**GIVEN TASK**
Swap "callout" for "marker" in the records from the line with "Where should I click to: Tap the page" up to and including the line with "(x=915, y=451)", giving those lines again with nothing else changed. Leave the pictures out of your answer.

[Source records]
* * * *

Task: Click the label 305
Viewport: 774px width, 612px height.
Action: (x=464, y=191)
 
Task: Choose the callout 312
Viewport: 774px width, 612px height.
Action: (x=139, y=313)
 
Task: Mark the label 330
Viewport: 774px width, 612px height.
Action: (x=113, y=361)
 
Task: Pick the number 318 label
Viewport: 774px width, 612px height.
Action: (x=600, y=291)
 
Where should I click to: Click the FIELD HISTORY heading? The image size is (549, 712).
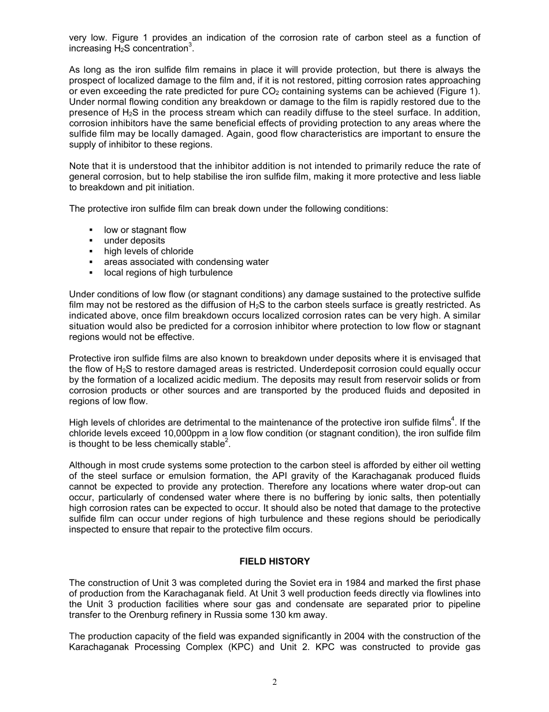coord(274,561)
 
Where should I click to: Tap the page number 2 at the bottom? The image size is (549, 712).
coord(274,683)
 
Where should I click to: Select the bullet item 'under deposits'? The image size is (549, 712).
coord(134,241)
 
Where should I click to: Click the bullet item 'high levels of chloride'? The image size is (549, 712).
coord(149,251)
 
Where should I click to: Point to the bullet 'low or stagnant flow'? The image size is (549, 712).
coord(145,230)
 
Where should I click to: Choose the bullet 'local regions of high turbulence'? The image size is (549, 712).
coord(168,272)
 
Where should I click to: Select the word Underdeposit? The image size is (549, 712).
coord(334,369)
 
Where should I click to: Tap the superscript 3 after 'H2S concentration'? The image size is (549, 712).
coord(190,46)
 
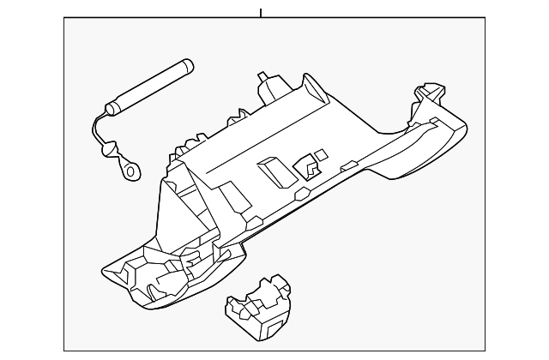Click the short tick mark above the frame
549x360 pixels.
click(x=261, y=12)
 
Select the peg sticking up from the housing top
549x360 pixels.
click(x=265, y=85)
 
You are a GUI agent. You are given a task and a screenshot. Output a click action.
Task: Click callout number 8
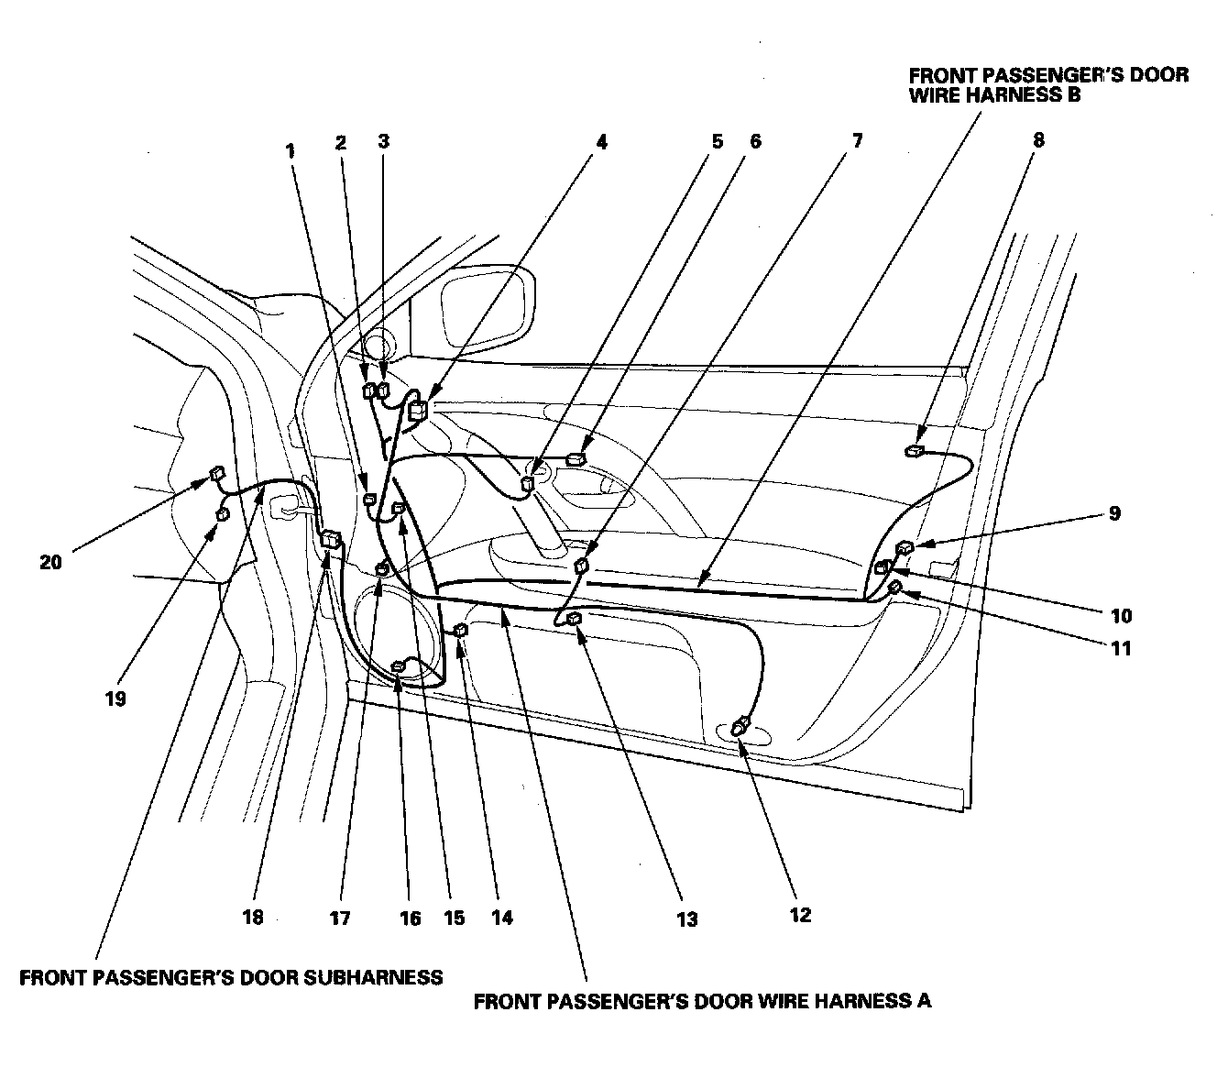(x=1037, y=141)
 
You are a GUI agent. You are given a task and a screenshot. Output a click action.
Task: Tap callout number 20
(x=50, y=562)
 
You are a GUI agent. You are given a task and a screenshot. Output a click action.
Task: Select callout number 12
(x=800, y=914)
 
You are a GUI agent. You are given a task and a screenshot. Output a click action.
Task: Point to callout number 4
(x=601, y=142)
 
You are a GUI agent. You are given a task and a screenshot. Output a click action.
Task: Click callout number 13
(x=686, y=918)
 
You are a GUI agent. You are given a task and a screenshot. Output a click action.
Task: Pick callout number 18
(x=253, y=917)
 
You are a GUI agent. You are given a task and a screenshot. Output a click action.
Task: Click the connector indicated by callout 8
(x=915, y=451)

* * * *

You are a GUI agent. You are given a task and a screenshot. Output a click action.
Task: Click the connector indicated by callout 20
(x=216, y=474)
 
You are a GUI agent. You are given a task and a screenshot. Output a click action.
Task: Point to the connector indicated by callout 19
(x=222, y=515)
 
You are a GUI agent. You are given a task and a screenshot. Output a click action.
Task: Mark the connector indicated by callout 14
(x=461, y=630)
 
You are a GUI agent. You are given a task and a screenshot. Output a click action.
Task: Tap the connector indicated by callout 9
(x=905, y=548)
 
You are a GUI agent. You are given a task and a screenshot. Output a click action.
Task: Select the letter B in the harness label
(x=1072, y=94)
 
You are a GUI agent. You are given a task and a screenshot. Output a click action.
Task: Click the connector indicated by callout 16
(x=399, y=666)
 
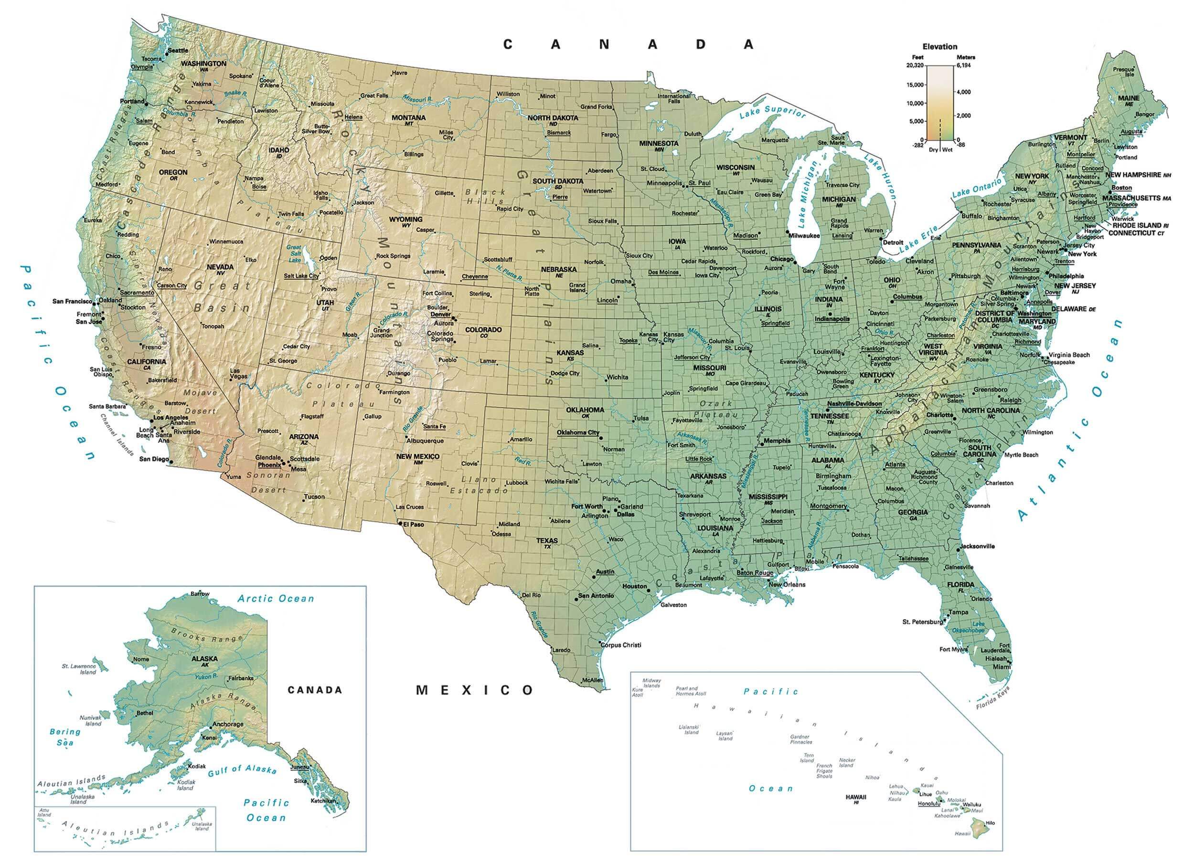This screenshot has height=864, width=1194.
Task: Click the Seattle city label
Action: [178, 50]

* * * *

**EXERCISE RESPONSE**
Where should I click to: Tap the page number 2 at the bottom? The image size is (549, 712).
coord(274,683)
 
Where should I click to: Select the bullet item 'under deposits'? The image size is (549, 712).
coord(134,241)
 
Where should I click to: Click the bullet item 'high levels of chloride'? The image size is (549, 712).
coord(149,251)
 
Where should I click to: Point to the bullet 'low or stagnant flow'? The image size is (549, 712).
coord(145,230)
 
Where should I click to: Choose the bullet 'local regions of high turbulence'? The image size is (549, 712).
coord(168,272)
 
Where should I click to: Select the word Underdeposit? The image size is (549, 712).
coord(334,369)
 
Where should I click to: Tap the superscript 3 after 'H2S concentration'? The image size is (549, 712).
coord(190,46)
 
Click the short tick mark above the frame
549x360 pixels.
click(x=261, y=12)
 
Select the peg sticking up from the housing top
549x360 pixels.
click(x=265, y=85)
 
You are a GUI agent. You are given a task and a screenshot. Output a click action.
Task: Click marker number 8
(x=1037, y=141)
 
You are a GUI agent. You are given a task and a screenshot. Output a click action.
Task: Tap marker number 20
(x=50, y=562)
 
You are a GUI agent. You are given a task and a screenshot. Output a click action.
Task: Select marker number 12
(x=800, y=914)
 
You are a GUI agent. You are given a task and a screenshot. Output a click action.
Task: Point to marker number 4
(x=601, y=142)
 
You are a GUI agent. You are given a task and a screenshot. Output a click action.
Task: Click marker number 13
(x=686, y=918)
 
You are a GUI agent. You are given a task and a screenshot. Output a click action.
Task: Pick marker number 18
(x=253, y=917)
 
You are a GUI agent. You are given a task and a screenshot. Output a click action.
Task: Click the connector indicated by marker 8
(x=915, y=451)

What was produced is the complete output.